Et il reprenait plus ardemment :

Allons-nous-en, Madeleine, c’est notre bonheur, et nous devons obéir à l’ordre de notre bonheur, nous n’étions pas heureux autrefois, nous n’étions pas nous… Allons-nous-en vivre selon nous, selon la vie de solitude et de simplicité qui nous convient. Enfonçons-nous davantage dans la nature. Je t’aime tant, de t’aimer dans ce qui est beau ! Toute la beauté des choses s’ajoute à ta beauté. Je t’aime parce que les fleurs ont de jolies couleurs et de bons parfums, et que le soleil est radieux, et que les collines sont pleines de grâce. Allons-nous-en, Madeleine.
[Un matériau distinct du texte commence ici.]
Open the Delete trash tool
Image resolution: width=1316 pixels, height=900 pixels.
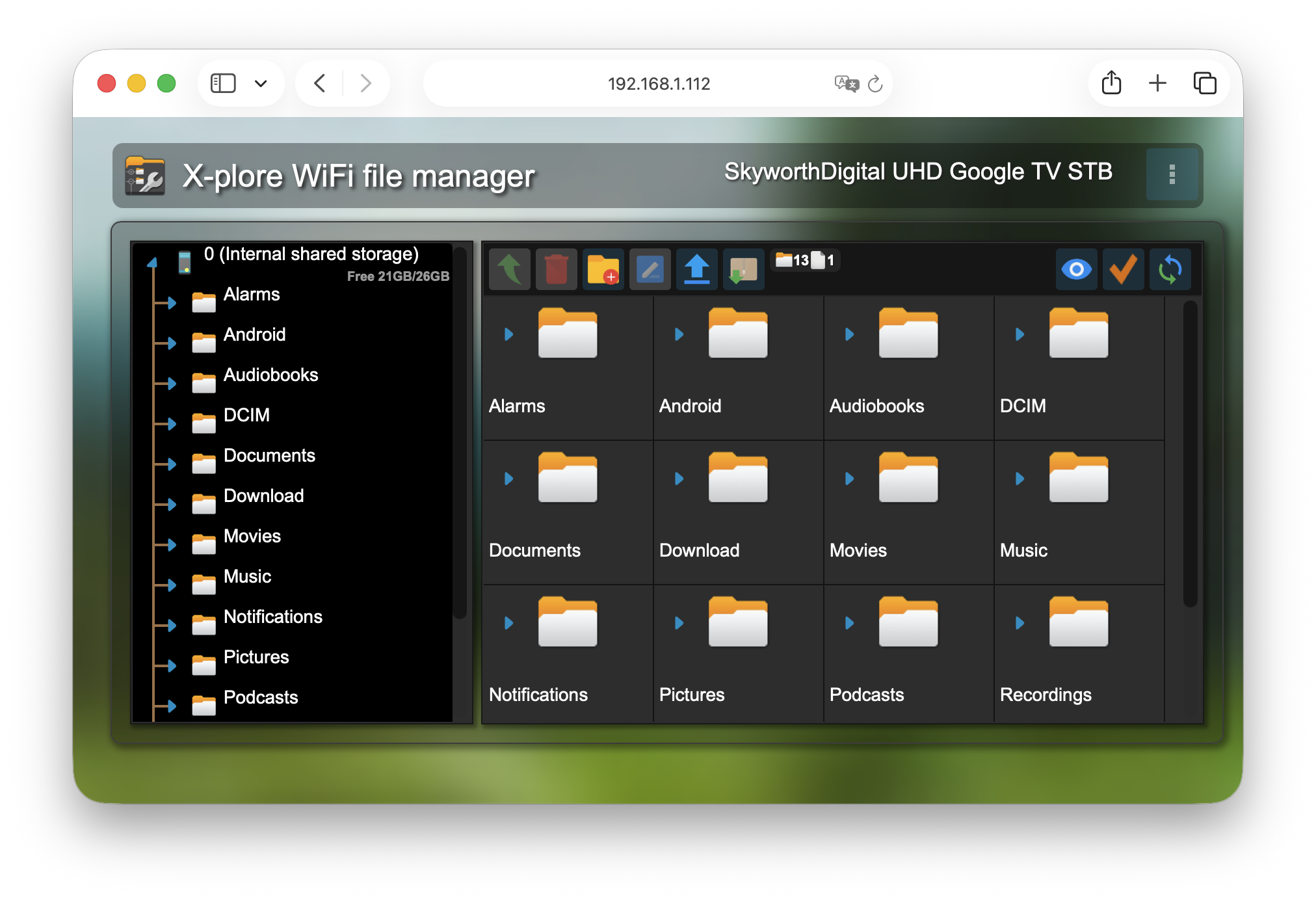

Elle lui sourit affectueusement. Il défaillit de joie, prêt à pleurer.

— Oh ! tu veux bien, tu veux bien, je le devine. Tu m’as souri moins en amante qu’en compagne fidèle, avec attendrissement, avec douceur, avec un peu de tristesse et beaucoup de foi. Toute notre vie, Madeleine, ne sera que la suite de ce sourire.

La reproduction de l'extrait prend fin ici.